A case-control study on platelet reactivity in patients with coronary stent thrombosis

H J Bouman, J W van Werkum, N J Breet, H ten Cate, C M Hackeng, J M ten Berg, H J Bouman, J W van Werkum, N J Breet, H ten Cate, C M Hackeng, J M ten Berg

Abstract

Background: The pathophysiology of stent thrombosis (ST) has evolved from the identification of single causative factors to a complex multifactorial model.

Objectives: The aim of the present study was to investigate whether patients with a history of ST exhibit heightened platelet reactivity to clopidogrel and aspirin.

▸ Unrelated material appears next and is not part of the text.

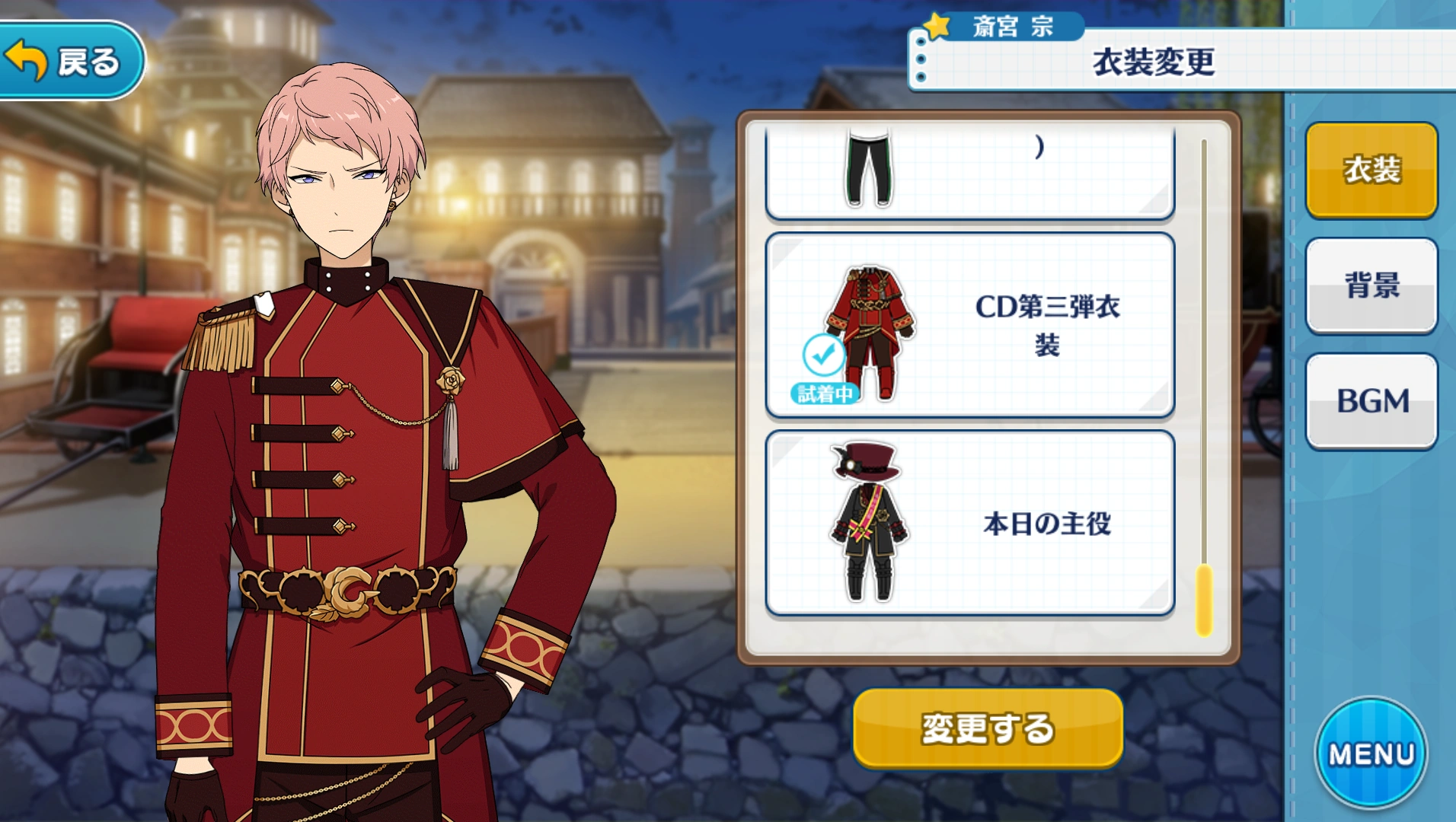The image size is (1456, 822).
Task: Choose the CD第三弾衣装 label text
Action: pyautogui.click(x=1047, y=326)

Patients/methods: Pretreatment and on-treatment platelet reactivity to clopidogrel and aspirin, as well as dual antiplatelet therapy resistance, was determined in 84 patients with a history of definite ST (cases: 41 early ST; 43 late ST) and in 103 control patients with a previously implanted coronary stent but no ST after the index procedure. Platelet function was evaluated with optical aggregometry, the VerifyNow P2Y12 and aspirin assays, the PFA-100 Innovance P2Y* cartridge, the flow cytometric vasodilator-stimulated phosphoprotein assay and urine 11-dehydrothromboxane B(2) measurement before and after the administration of a 600-mg loading dose of clopidogrel and 100 mg of aspirin. The study was registered at ClinicalTrials.gov, number NCT01012544.

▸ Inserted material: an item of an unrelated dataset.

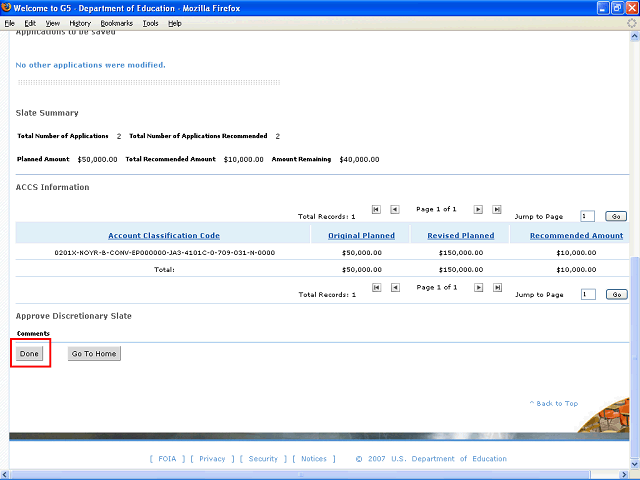Go to first page above the ACCS table
Viewport: 640px width, 480px height.
tap(376, 209)
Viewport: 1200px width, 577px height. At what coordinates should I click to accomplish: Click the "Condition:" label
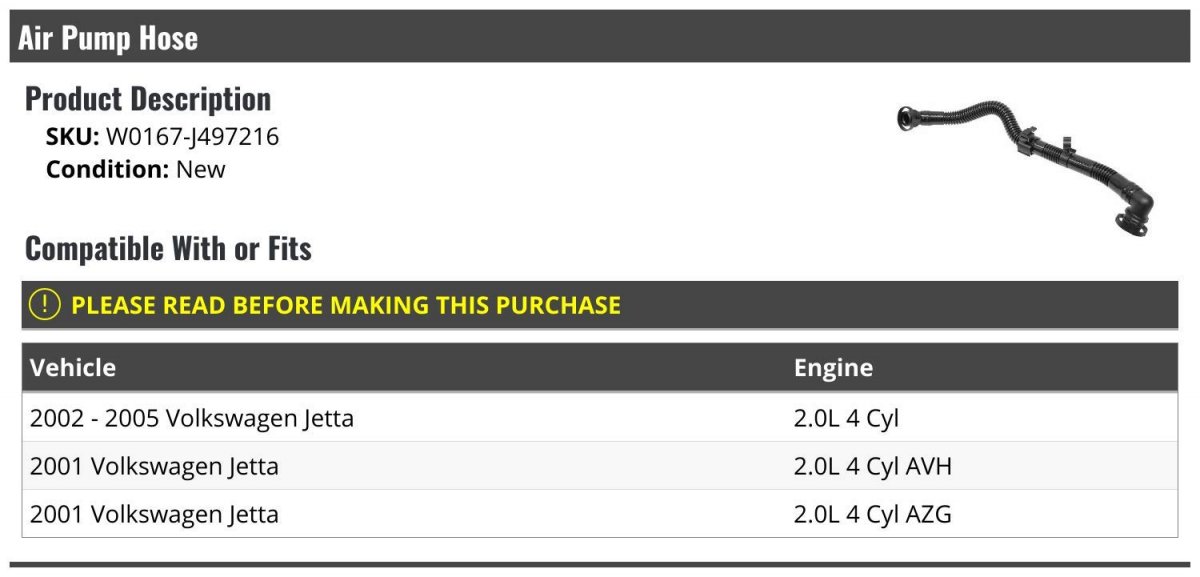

Results: Patients with a history of early ST clearly demonstrated higher on-clopidogrel platelet reactivity than controls. Patients with both early and late ST exhibited heightened on-aspirin platelet reactivity status, and dual antiplatelet therapy resistance was more frequent.

Conclusions: Patients with a history of early ST exhibit a poor response to clopidogrel. Furthermore, both early and late ST are strongly and independently associated with heightened on-aspirin platelet reactivity, and dual antiplatelet therapy resistance is more frequent.

© 2011 International Society on Thrombosis and Haemostasis.